Please format the listing, from its first line through the line containing "center [132, 534].", as a Markdown table with the columns Row and Line, one numbered row per line and blank lines skipped. Leave the pictures out of the table.

(Dataset entries)
■ ■ ■ ■

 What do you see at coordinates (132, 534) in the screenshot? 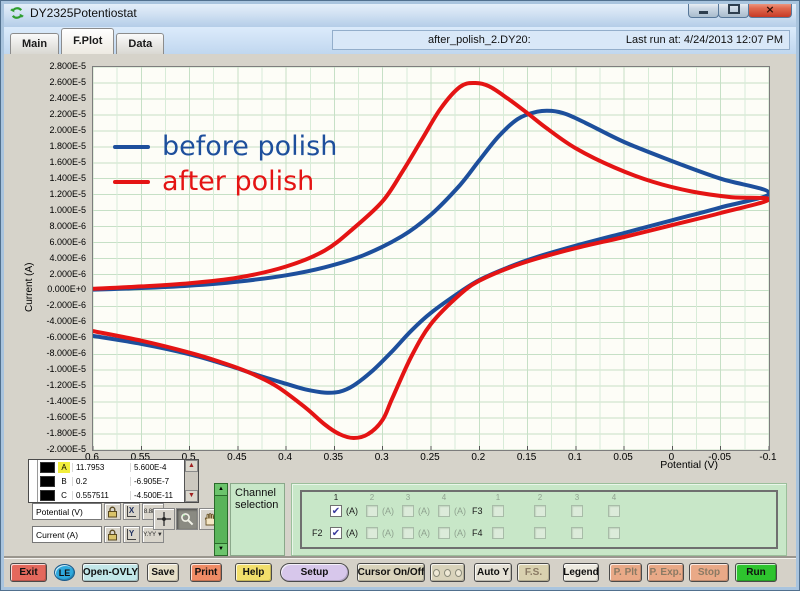
I see `y-autoscale-button: Y` at bounding box center [132, 534].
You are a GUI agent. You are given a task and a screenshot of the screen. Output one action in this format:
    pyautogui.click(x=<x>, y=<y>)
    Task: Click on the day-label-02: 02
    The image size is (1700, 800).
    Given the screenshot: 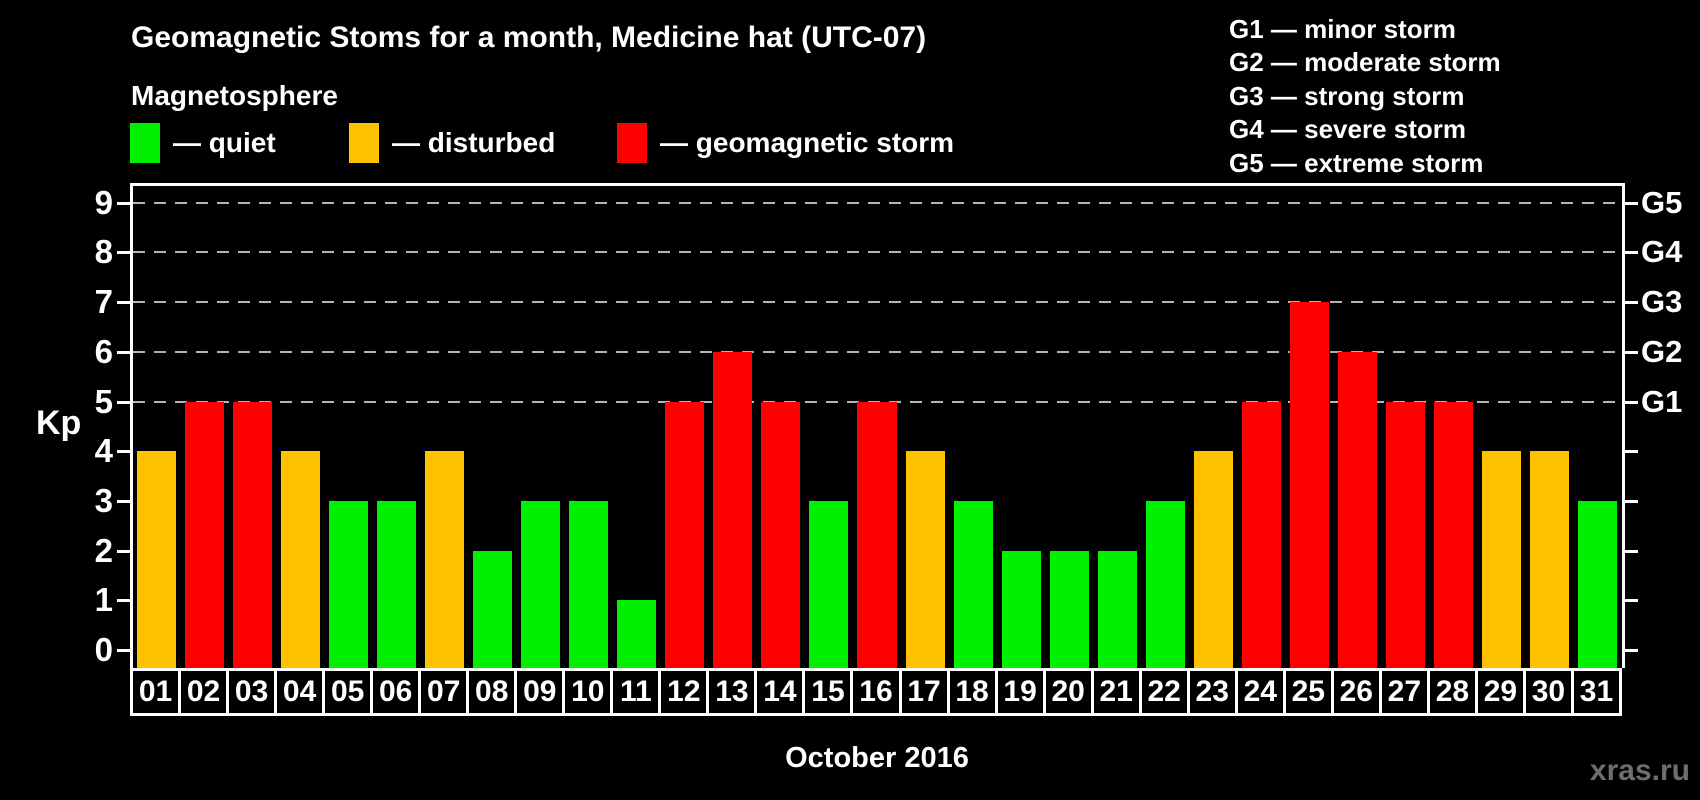 What is the action you would take?
    pyautogui.click(x=204, y=692)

■ ■ ■ ■

→ Result below
| Row | Line |
|---|---|
| 1 |  What do you see at coordinates (132, 534) in the screenshot?  |
| 2 | I see `y-autoscale-button: Y` at bounding box center [132, 534]. |